# [What to do]
Take the line containing "Open the BTCUSDT symbol selector dropdown" and every line after it to the end of the records, and copy them exactly, excluding pictures.

# [Supplied data]
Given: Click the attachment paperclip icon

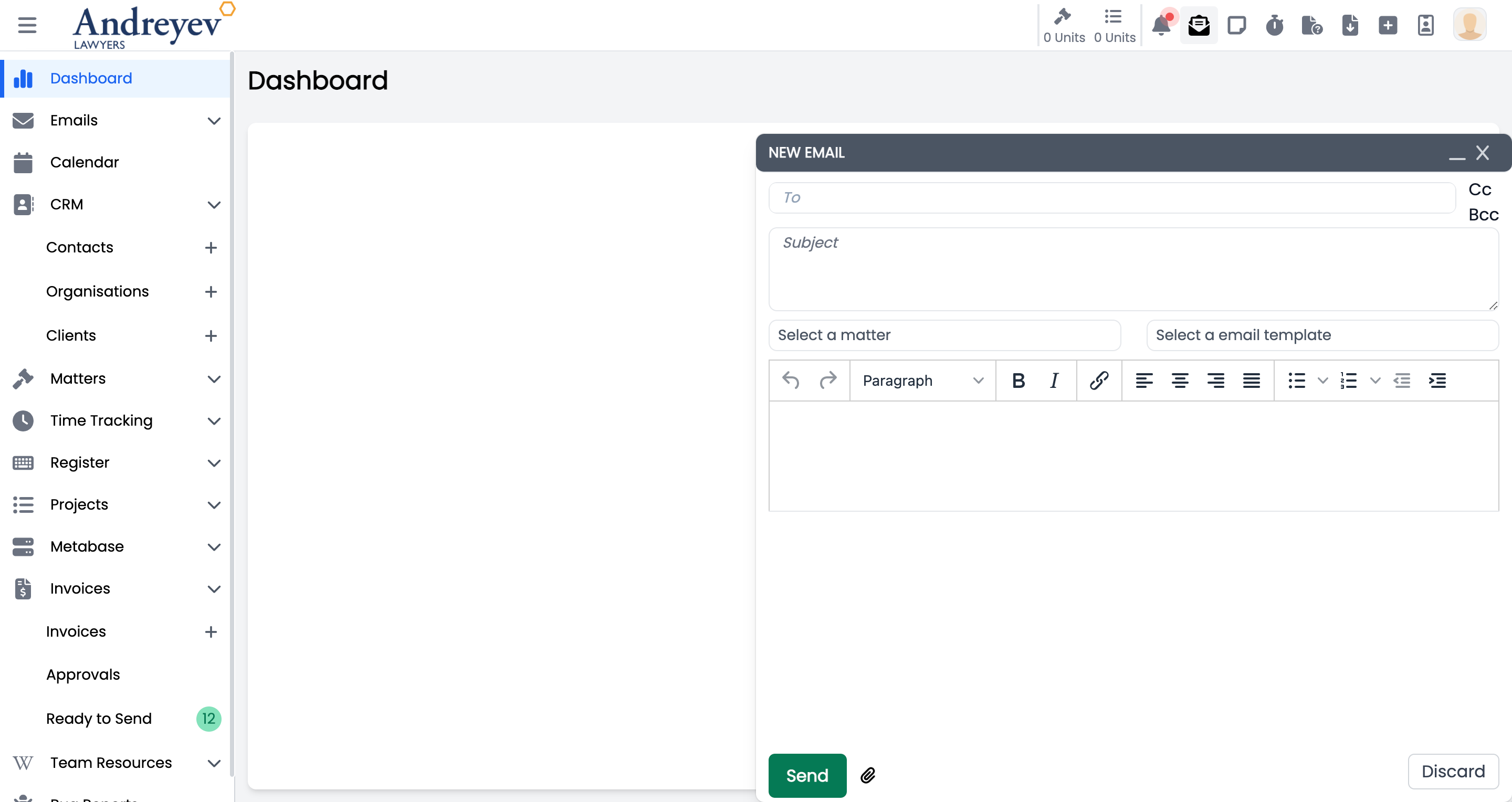Looking at the screenshot, I should [x=867, y=776].
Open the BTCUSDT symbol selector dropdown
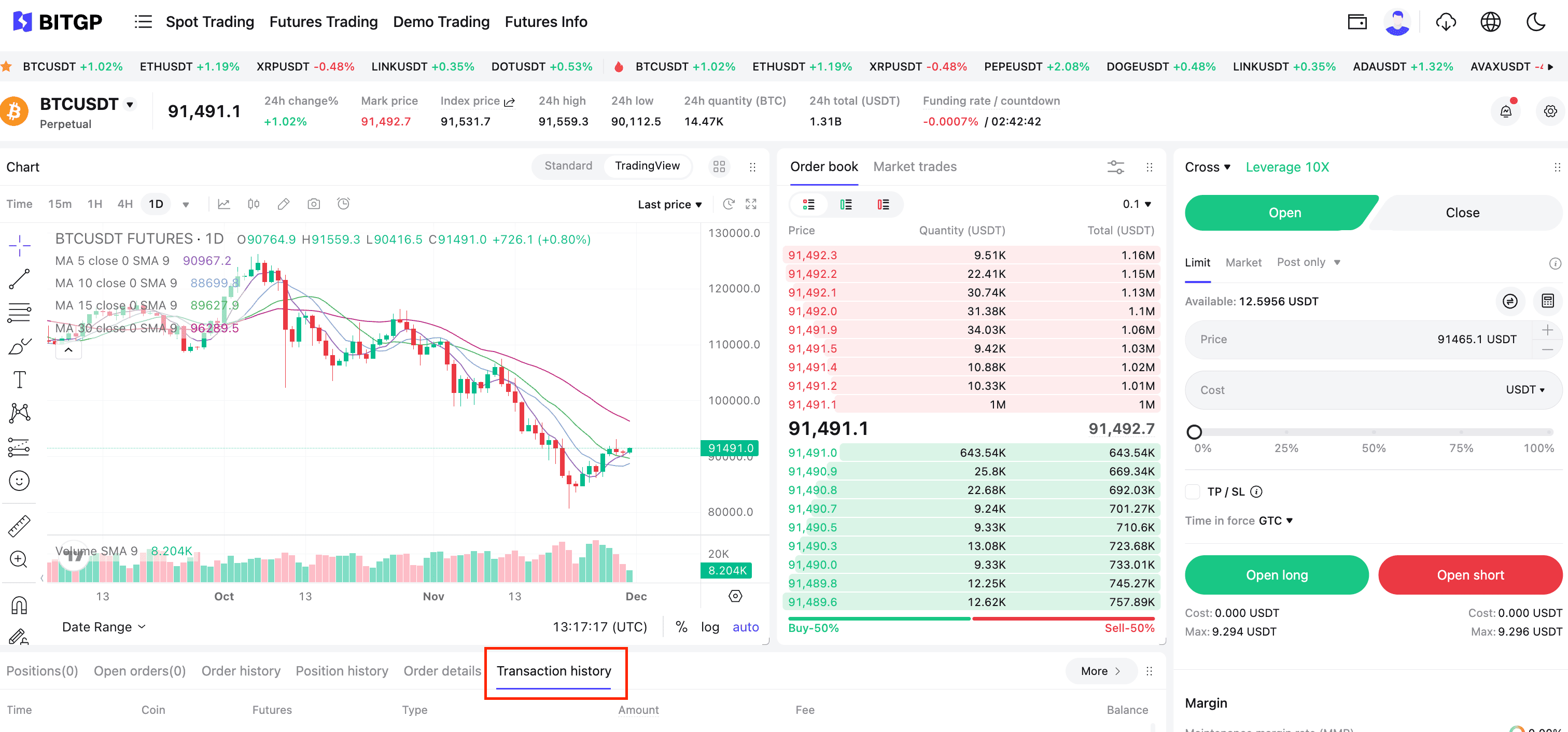 pos(130,104)
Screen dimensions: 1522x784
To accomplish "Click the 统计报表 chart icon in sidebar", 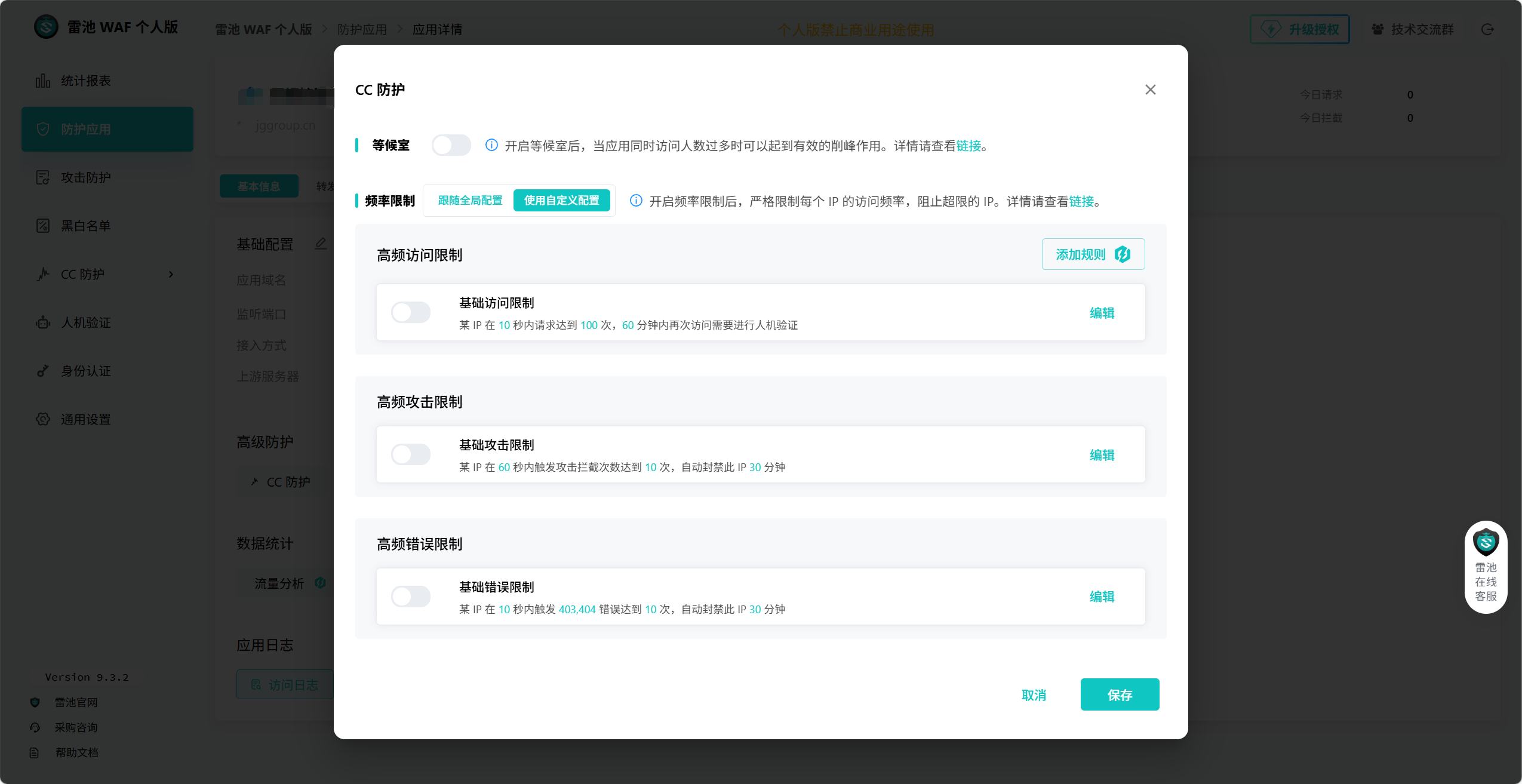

# [Written response]
Open the BTCUSDT symbol selector dropdown
 pos(130,104)
Screen dimensions: 1522x784
To accomplish "Click the 统计报表 chart icon in sidebar", 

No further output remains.